Mais depuis que cet accord a été remis en question, les cégeps s’inquiètent. En pleine campagne électorale, le chef du Parti libéral, Philippe Couillard, avait annoncé qu’il la réviserait, surtout à l’université, pour ôter certains privilèges aux ressortissants français et augmenter de plusieurs milliers de dollars leurs droits de scolarité. Maintenant au pouvoir, son gouvernement confirmait au début de l’été qu’il étudiait « divers scénarios ». « C’est sûr que ça touchera les cégeps. On n’est pas allés au fond de ça, car on ne veut pas rouvrir le débat, mais on est inquiets », a déclaré Jean Beauchesne, président-directeur général de la Fédération des cégeps. L’impact serait « catastrophique » pour le collégial, croit pour sa part Nathalie Houde, qui travaille au recrutement et à l’accueil de ces étudiants au Cégep de Jonquière. « Pour nous, c’est une diminution nette de clientèle. Tout ce qu’on a développé depuis dix ans tomberait à l’eau. »

Des étudiants pourtant essentiels

« Ces étudiants nous apportent beaucoup de choses sur plusieurs plans. Sur le plan administratif, il ne faut pas se leurrer, on a des programmes où la clientèle s’est nettement améliorée », fait remarquer Nathalie Houde, laissant entendre que c’est une source de revenus. « Dans certains cas, ça assure la survie de programmes. Et ça donne une dynamique, une couleur qui est intéressante dans les échanges et les valeurs. […] C’est très gagnant ».

Car, dans les cégeps en région, des programmes essentiels comme soins infirmiers, génie mécanique et technique d’éducation à la petite enfance battent de l’aile, en raison de la baisse démographique. Au Cégep de Jonquière, il y a quelques années, la venue d’étudiants étrangers — surtout du Cameroun et de la Nouvelle-Calédonie — avait permis notamment de relancer le programme de génie industriel qui avait été suspendu, faute d’inscription. Le programme de technique en milieux naturels, une exclusivité nationale au Cégep de Saint-Félicien, multiplie les cohortes grâce aux étudiants de l’île de La Réunion, qui sont nombreux à le choisir.

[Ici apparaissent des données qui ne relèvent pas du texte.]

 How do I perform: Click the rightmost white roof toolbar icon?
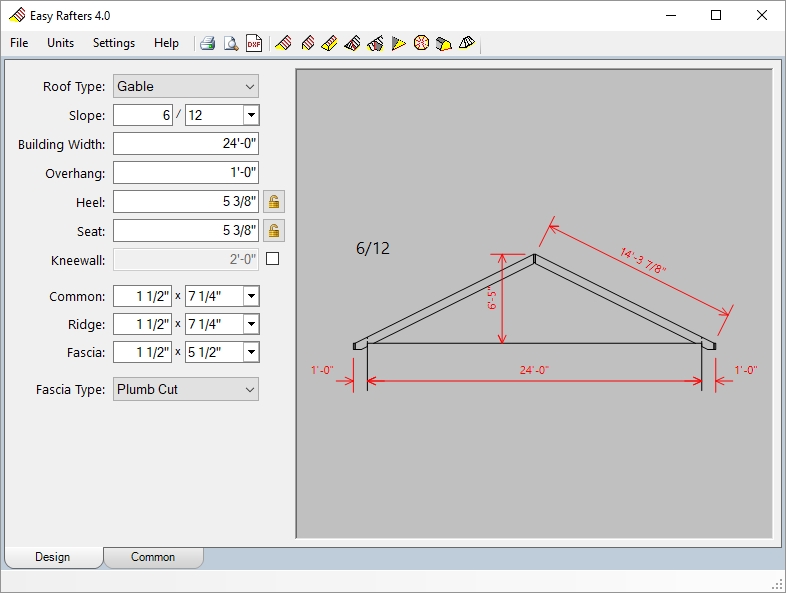(467, 43)
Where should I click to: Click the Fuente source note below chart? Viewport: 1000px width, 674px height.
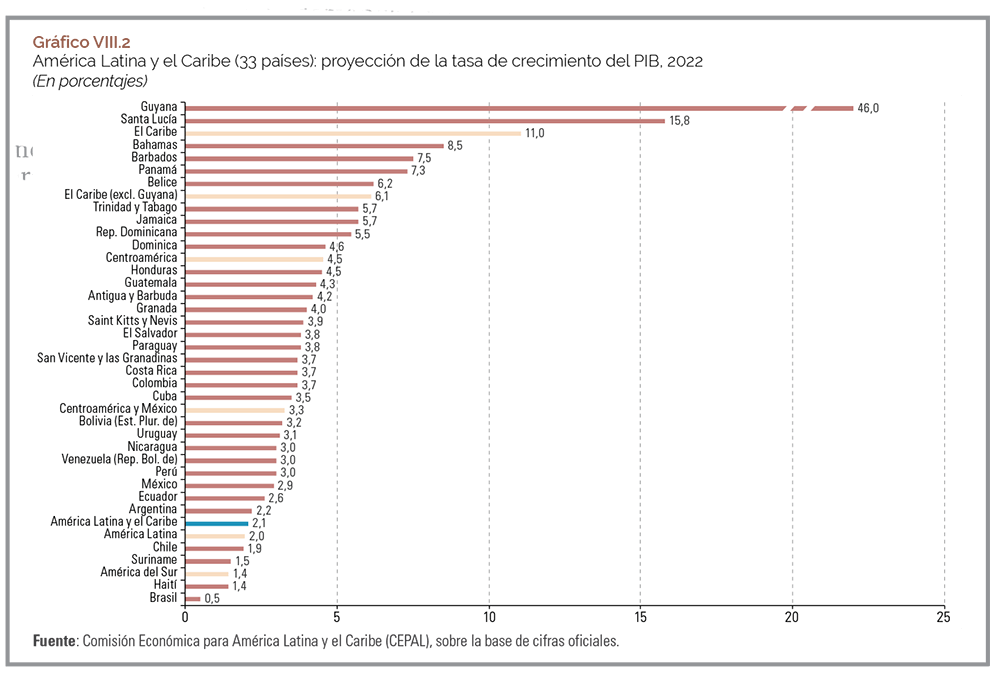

Jean Beauchesne fait également valoir que plusieurs ententes, dont celle permettant de faire venir les étudiants réunionnais, visent à faire immigrer définitivement ces jeunes étudiants et à les employer au terme de leurs formations, ce qui donne un second souffle économique aux régions. Angélique Lauret, une jeune Réunionnaise de 19 ans qui s’est inscrite en analyses biomédicales au Cégep de Chicoutimi cet automne confirme qu’elle est là pour de bon. « Je suis venue au Québec parce que j’ai toujours voulu étudier ailleurs qu’à La Réunion. Il y a aussi le fait qu’après mon diplôme, je suis sûre d’avoir un travail ici. Pas chez moi », dit-elle, rappelant de toute façon que le diplôme québécois n’a pas de valeur dans son pays.

Étudiante en technique d’éducation à l’enfance au Cégep de Jonquière, Laetitita Rosina l’admet d’emblée : sans les bénéfices associés à l’entente, elle ne croit pas qu’elle serait venue au Québec. Elle n’aurait pas pu assumer les droits de scolarité annuels — se chiffrant entre 14 000 et 18 000 $ selon les programmes — pour un étudiant étranger au collégial qui ne fait partie d’aucune entente. « On serait peut-être venus en vacances, mais pas pour les études, a-t-elle dit. C’est sûr que l’aide financière qu’on nous donne nous a aidés. »

M. Beauchesne dit comprendre qu’aux yeux du gouvernement, l’entente n’est pas équitable puisque les Français semblent en profiter beaucoup plus que les Québécois. « Mais pourquoi ne pas la rééquilibrer en incitant plus de Québécois à aller en France ? »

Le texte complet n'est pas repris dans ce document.